Die CSU-Spitze will dagegen nach Angaben aus Parteikreisen den Kreis der Versicherten und auch die auf das Arbeitseinkommen bezogenen Beiträge wie heute erhalten. Nur soll der Arbeitgeberanteil festgeschrieben werden, um Unternehmen von steigenden Gesundheitskosten abzukoppeln.

Seehofer sagte, so bliebe der soziale Ausgleich zwischen Stark und Schwach, Gesund und Krank sowie Jung und Alt erhalten. „Und darauf kommt es mir besonders an.“ Er akzeptiere als Demokrat, dass sich seine Partei gegen eine Bürgerversicherung ausgesprochen habe. Das geplante CSU-Reformkonzept sehe stärkeren Wettbewerb zwischen den Leistungserbringern vor. Versicherte sollten mehr als bisher ihren Versicherungsschutz auf eigene Bedürfnisse zuschneiden können.

Nach den Grünen hatte sich zuletzt auch die SPD auf die Bürgerversicherung festgelegt. Allerdings ist das Modell der Sozialdemokraten noch sehr vage. Regierungsberater Bert Rürup, selbst ein Befürworter von Kopfpauschalen, sagte im Deutschlandfunk, die Entscheidung zwischen beiden Systemen sei letztlich eine ideologische und keine gesundheitspolitische. Bei den Kopfpauschalen stehe die Entlastung des Arbeitseinkommens im Vordergrund, bei der Bürgerversicherung die Kostenverteilung.

In CDU-Kreisen wurde Seehofers Schwenk als Einzelmeinung gewertet, die keinen Einfluss auf die Debatte zwischen den Schwesterparteien habe. Die CDU werde an den Kopfpauschalen festhalten.
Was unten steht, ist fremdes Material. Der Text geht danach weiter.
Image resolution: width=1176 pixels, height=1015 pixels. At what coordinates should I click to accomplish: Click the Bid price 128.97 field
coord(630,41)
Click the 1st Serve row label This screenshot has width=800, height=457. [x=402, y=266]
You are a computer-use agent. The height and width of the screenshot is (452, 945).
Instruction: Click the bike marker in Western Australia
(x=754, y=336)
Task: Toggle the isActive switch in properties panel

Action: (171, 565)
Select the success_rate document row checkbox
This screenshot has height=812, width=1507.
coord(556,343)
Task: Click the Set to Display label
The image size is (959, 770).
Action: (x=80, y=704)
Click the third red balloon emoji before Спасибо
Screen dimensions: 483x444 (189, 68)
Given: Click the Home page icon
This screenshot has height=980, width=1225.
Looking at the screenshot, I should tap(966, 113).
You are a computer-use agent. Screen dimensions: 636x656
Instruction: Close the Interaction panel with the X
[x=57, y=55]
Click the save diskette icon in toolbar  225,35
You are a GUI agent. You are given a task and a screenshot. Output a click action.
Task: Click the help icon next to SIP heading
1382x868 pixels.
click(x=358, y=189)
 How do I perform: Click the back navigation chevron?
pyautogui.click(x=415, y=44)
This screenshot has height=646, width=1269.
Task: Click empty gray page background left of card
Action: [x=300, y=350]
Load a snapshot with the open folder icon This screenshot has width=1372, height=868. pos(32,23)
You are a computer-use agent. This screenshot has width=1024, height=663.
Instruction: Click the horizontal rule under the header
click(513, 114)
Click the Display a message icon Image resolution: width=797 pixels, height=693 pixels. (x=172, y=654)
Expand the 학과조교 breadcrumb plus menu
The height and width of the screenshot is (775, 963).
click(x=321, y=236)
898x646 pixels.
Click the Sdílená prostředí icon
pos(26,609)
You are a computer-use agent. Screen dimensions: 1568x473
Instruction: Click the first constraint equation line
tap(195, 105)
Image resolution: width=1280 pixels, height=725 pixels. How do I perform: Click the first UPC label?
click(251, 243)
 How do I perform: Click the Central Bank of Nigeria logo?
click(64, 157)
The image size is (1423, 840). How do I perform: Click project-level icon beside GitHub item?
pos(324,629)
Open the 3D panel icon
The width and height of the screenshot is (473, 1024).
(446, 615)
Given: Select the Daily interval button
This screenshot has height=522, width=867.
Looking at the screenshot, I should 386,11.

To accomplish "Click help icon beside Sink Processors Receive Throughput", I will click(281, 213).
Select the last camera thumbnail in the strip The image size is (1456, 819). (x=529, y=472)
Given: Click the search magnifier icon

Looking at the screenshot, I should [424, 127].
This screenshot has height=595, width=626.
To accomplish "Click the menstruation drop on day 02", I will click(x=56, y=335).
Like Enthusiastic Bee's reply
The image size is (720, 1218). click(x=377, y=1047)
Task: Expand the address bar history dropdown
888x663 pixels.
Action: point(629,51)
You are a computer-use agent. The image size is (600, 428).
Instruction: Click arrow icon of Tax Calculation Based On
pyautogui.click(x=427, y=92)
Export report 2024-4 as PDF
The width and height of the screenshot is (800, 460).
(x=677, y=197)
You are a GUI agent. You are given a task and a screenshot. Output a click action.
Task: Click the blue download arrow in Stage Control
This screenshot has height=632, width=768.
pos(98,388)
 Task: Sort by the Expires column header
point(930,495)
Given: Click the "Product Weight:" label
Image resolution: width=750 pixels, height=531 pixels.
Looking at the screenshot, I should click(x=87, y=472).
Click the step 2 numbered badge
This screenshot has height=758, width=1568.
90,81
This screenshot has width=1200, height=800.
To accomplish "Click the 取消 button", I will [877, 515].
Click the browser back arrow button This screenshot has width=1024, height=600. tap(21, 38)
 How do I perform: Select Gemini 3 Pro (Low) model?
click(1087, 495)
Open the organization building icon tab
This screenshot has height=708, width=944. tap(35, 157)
Der saarländische CDU-Chef Peter Müller kündigte für den bevorstehenden Parteitag einen Antrag für ein Prämienmodell „mit sozialer Dimension“ an. Danach soll der Arbeitgeberanteil bei 6,5 Prozent, die Gesamtbelastung für den Arbeitnehmer bei 15 Prozent des Einkommens festgeschrieben werden. Die Ausfälle der Kassen sollten über ein steuerfinanziertes Sondervermögen des Bundes in Höhe von 28 Milliarden Euro ausgeglichen werden.